06 octobre 2014

Des senteurs.

Lui, il est allongé sur le côté dans une chambre insipide, les bras bleuis par les aiguilles, reliés à une poche au-dessus, le corps amaigri, simplement recouvert d’un drap d'un vieux jaune. Elle, elle est assise tout près du lit et lui tient la main, ils se parlent en deux souffles ténus et de temps en temps, entre deux, il esquisse, un vague sourire.
___ Oh mon Dieu ! Il y en a tant et tant…  Tu sais, il y a celle d’une route goudronnée après une pluie d’orage dans la moiteur de l’été, celle d’une plage sur la côte atlantique après le passage d’une dépression, celle de la peau d’un ventre de bébé sorti du bain, crémé de frais, celle d’un bouillon de queues de langoustines au gingembre bloblotant en casserole, des marais salants se vidant à la descendante, d’une grappe de seringats, ou de chèvrefeuille ou de lys en fleurs, des suaves alizés portant en eux les senteurs épaisses d’une végétation tropicale, d’un plateau d’oursins juste ouverts en deux, celle d’une sauce tomate maison réduisant à feu doux dans le noir culotté d'une vieille poêle, d’un bouquet de romarin juste coupé, de la peau tendue d’un cou de cheval caressé, d’un petit bois de buis sur pieds, d’une épicerie ancienne, du parmesan fondant sur des raviolis fumant de chez Perrin, celles du maquis, puissantes, enivrantes, qui nous saisissaient aux narines quand nous approchions de l’île, des ruelles d’un petit village de Margeride un soir de début Novembre, celle d’une petite victoire d’orgueil, si vaine, si inutile, celles d’une bergerie de chèvres en Lozère, d’un cabanon d’ostréiculteur des maritimes Charentes, du raisin piétiné au moment des vendanges qui envahissent les villages de viticulture, d’une prairie dense d’herbe grasse de Savoie haute, d’un verre à peine servi d’un Saint Amour guilleret, d’un sous bois gorgé de champignons au début d’un novembre bienveillant, d’un filet mignon de porc aux coings transpirant en cocotte, de la neige à peine tombée sur la plaine, celle des feux de broussailles ou de feuilles mortes et celles de cheminées confortables aux soirs humides, d’un four à pain chaud gavé, en pleine cuisson, d’un vin liquoreux ambré au fond d’un verre tulipe, d’une herbe fraichement coupée, de l’eau vive de la rivière en bas, d’une pinède sur Sainte Marguerite au cœur d’Août, de la soupe au lard et légumes de l’Antoinette qui mijotait doucettement le temps de nos balades, celle du lac où nous nous baignions, de la maison vide tout l’hiver et dans laquelle nous entrions au Mai triomphant, de ton parfum d'un créateur japonais dont je disais qu’il sentait l’huitre et l’air marin, celle de ton cou, du creux de tes deux coudes, du plat de ton ventre et de l’intérieur délicat de tes mains douces… 
Ce sont toutes celles-là qui vont me manquer le plus et quelques autres…
Et, oui, oui, même celles des volutes bleues de blondes que je n'aurais jamais dû allumer…




13 commentaires:

Laurence Chellali a dit…

Merci pour ce délice de sensations ! A garder en mémoire, toujours ... :)

chri a dit…

@ Laurence Plaisir, Laurence, plaisir pour moi à aller chercher ce qui sent... bon.

Véronique a dit…

et oui les senteurs ... premier de nos sens mis en éveil ! juste à notre naissance.
L'odeur de notre mère.
Et pourquoi certaines odeurs justement font rejaillir des souvenirs ..
moi, c'est l'odeur des jardins d'orangers ou bébé ma mère me promenait, loin.

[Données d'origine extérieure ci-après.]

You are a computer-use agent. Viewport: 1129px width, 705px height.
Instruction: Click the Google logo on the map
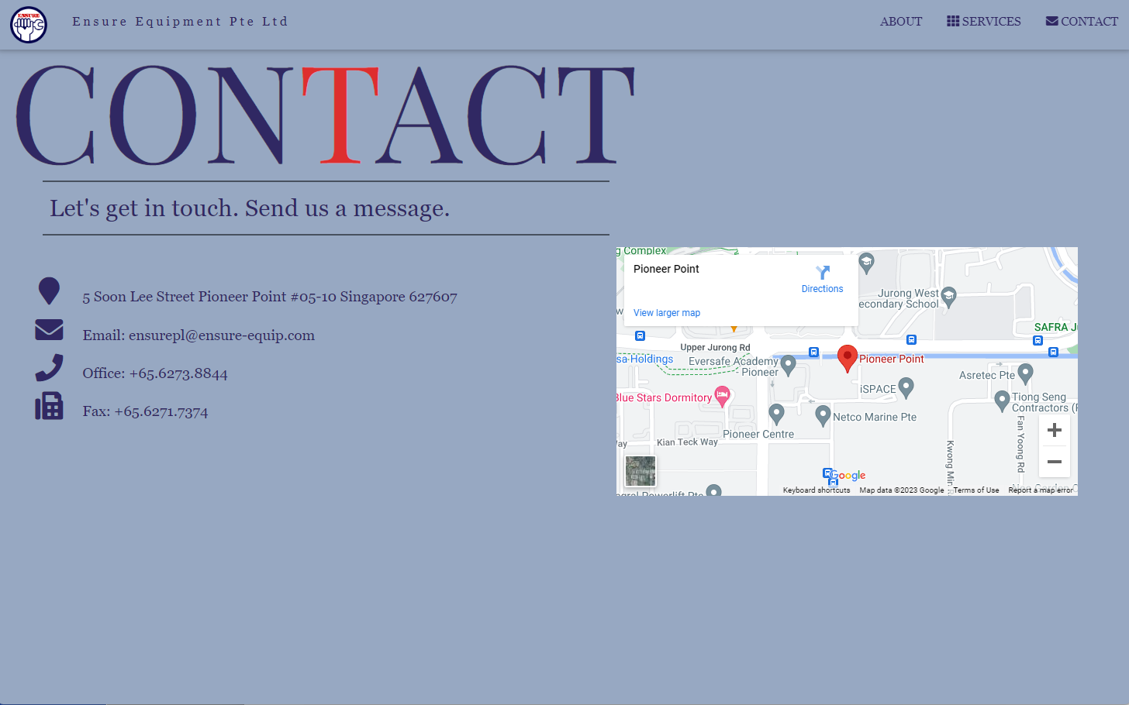845,476
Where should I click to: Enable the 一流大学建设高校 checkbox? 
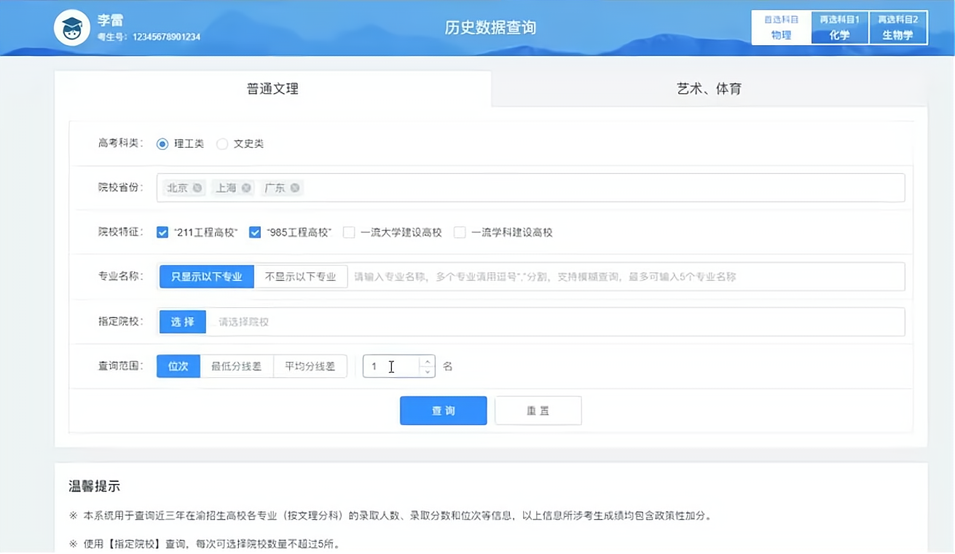click(x=347, y=232)
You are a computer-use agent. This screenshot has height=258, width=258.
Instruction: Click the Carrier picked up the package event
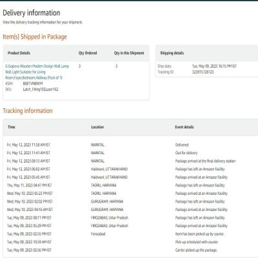click(x=196, y=250)
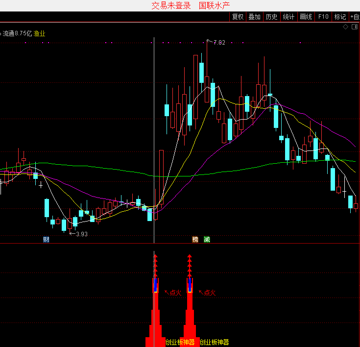
Task: Add stock via +自 button
Action: point(355,17)
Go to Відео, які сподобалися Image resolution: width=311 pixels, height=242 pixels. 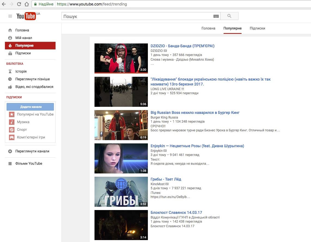point(34,87)
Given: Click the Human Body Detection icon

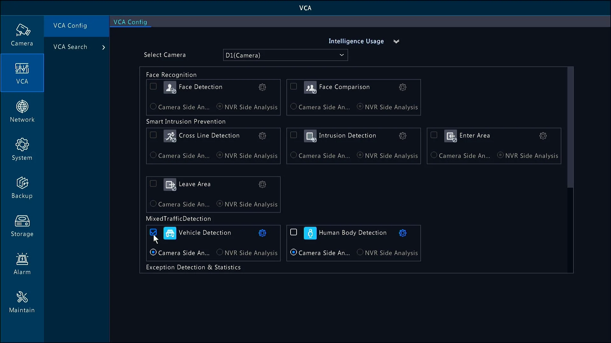Looking at the screenshot, I should click(x=310, y=232).
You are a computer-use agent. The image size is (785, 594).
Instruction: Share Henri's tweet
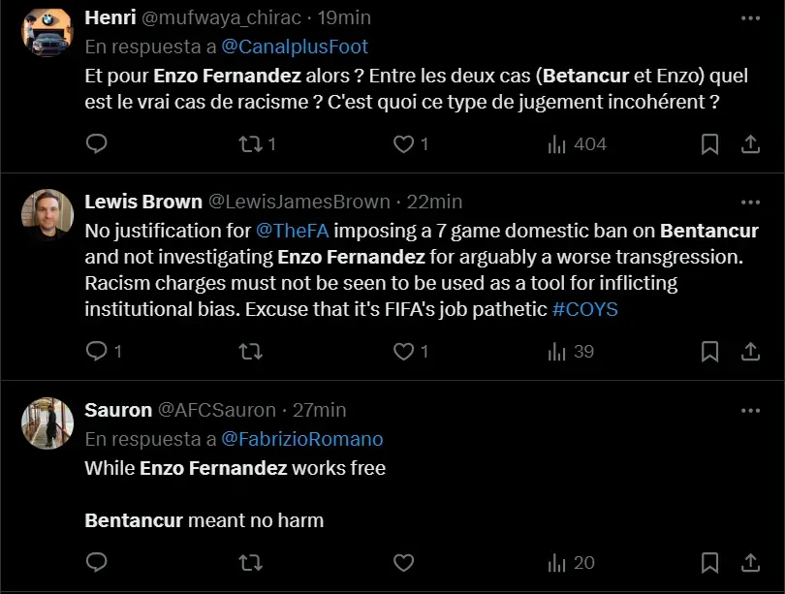749,144
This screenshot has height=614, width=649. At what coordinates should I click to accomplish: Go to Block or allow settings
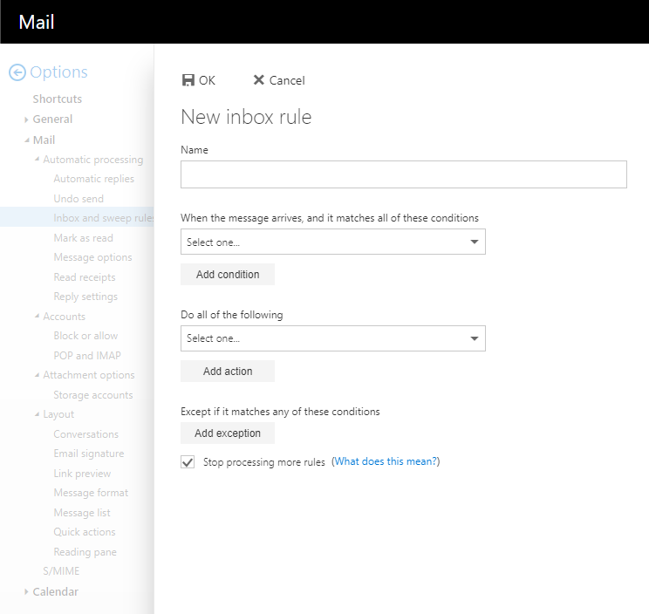coord(85,336)
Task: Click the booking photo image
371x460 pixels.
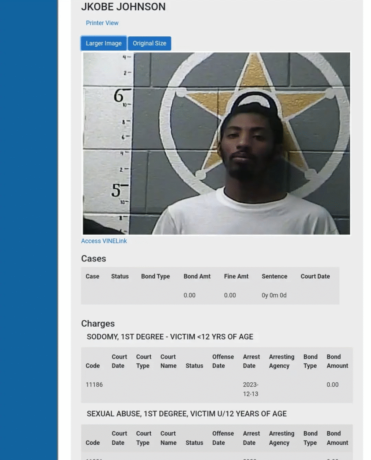Action: pos(216,143)
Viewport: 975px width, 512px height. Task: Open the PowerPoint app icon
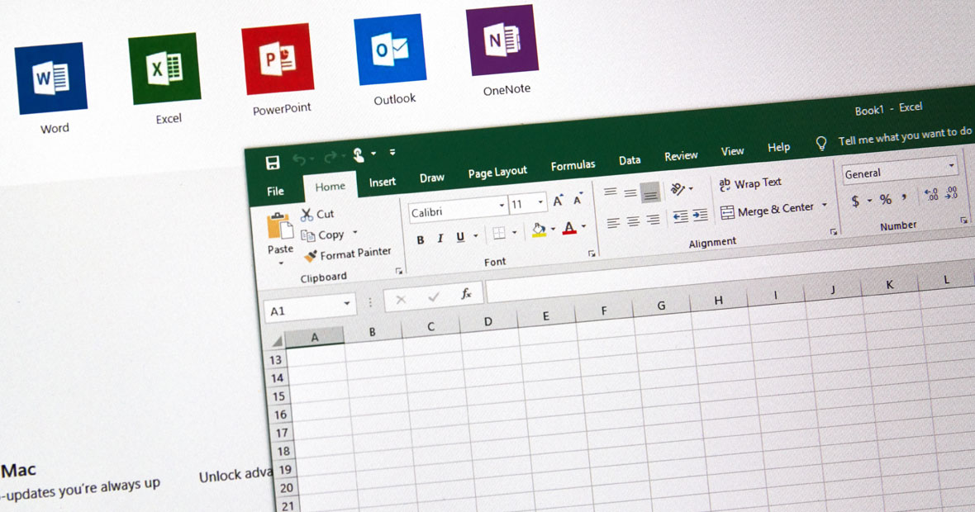(x=278, y=59)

Et puis, petite fille, l'odeur des sacs papiers dans lequel mon gouter m'attendait.
Allez savoir pourquoi ... en somme des bons souvenirs.
il est superbe votre texte aujourd'hui ... les deux derniers sont des merveilles, vous mettez nos sens en alerte :o)

chri a dit…

@ Véronique Oui, le sens dont les traces s'impriment le plus puissamment dans nos caboches... Merci Véronique...

M a dit…

Celle des livres, celle fauve et délicate du chat... tant et tant ...
Mais le contexte ....

chri a dit…

@ M Je ne voulais pas faire trop long... Mais oui, plein d'autres...

Tilia a dit…

Un texte à afficher dans les bureaux de tabac.
Heu.. j'oubliais, c'est déjà marqué partout "le tabac tue" !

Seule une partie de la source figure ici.